Items listed in a dataset:
/---

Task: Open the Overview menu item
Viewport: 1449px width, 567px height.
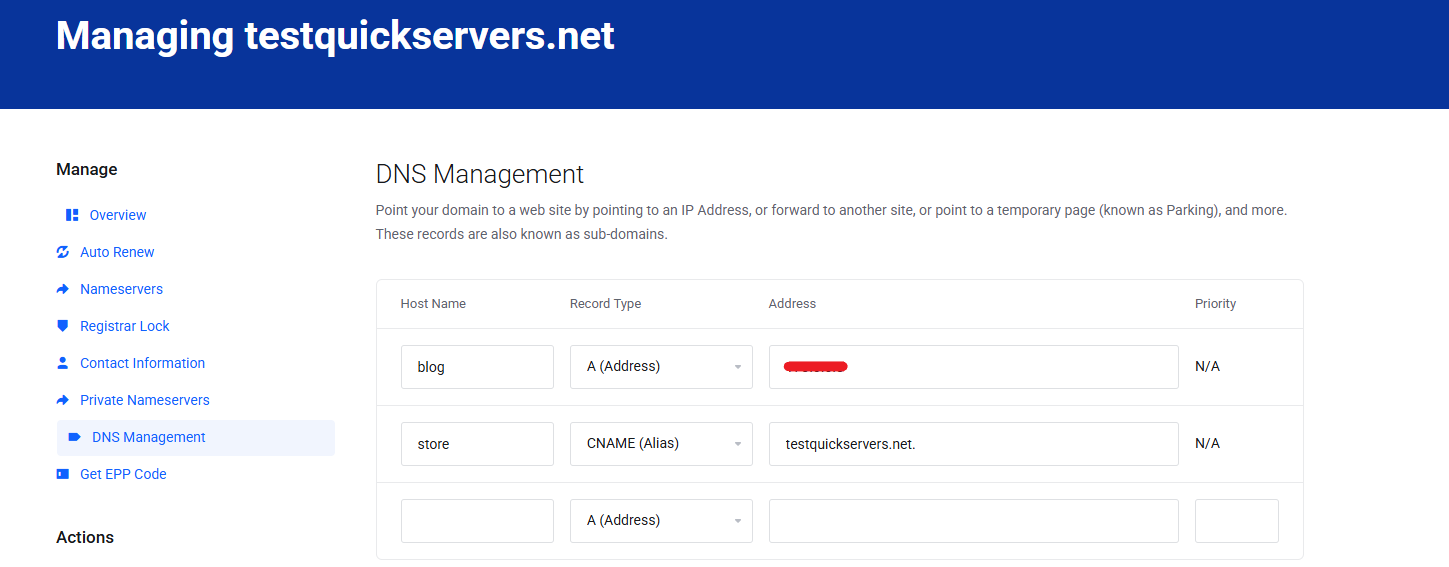Action: coord(118,215)
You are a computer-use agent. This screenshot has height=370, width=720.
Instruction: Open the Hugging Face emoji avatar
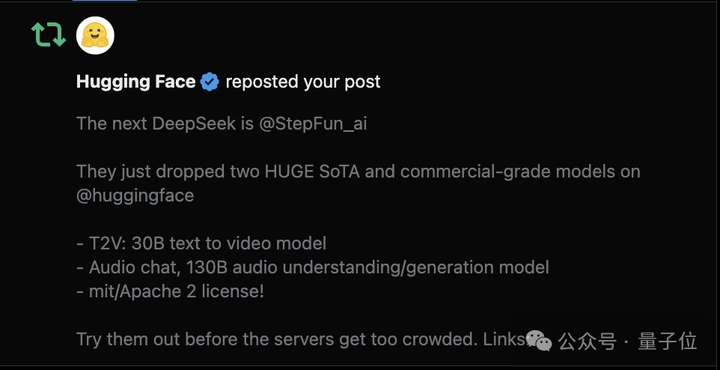[x=95, y=35]
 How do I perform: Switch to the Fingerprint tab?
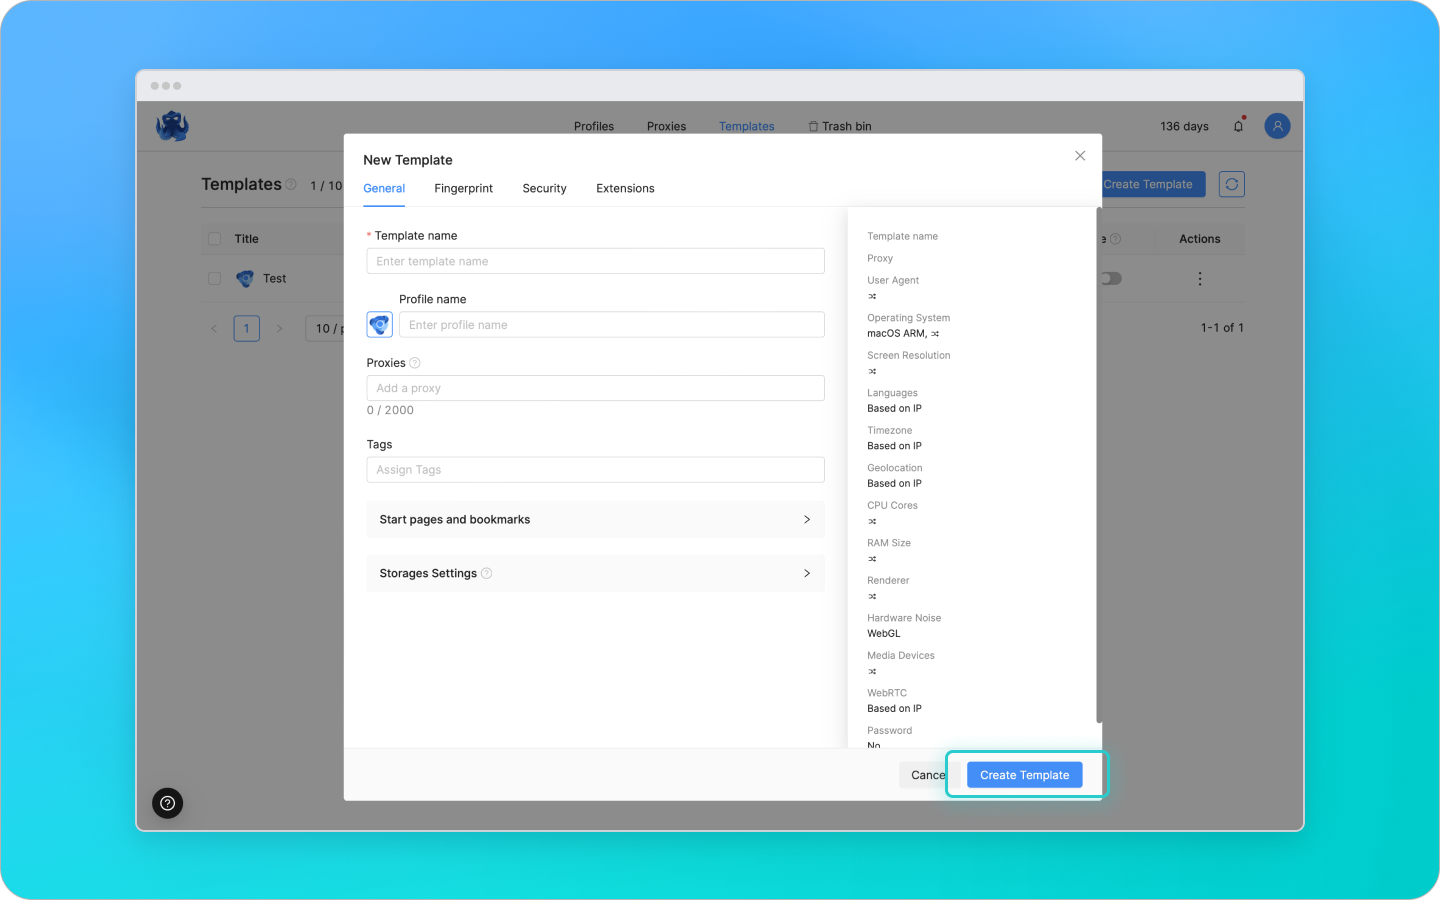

\---

**WHAT TO WORK ON**
Write out the entries again, word for word. No images.

**ANSWER FOR THE TASK**
Task: Open the Overview menu item
Viewport: 1449px width, 567px height.
Action: coord(118,215)
You are a computer-use agent. This screenshot has height=370, width=720.
Instruction: Open the Hugging Face emoji avatar
[x=95, y=35]
 How do I perform: Switch to the Fingerprint tab?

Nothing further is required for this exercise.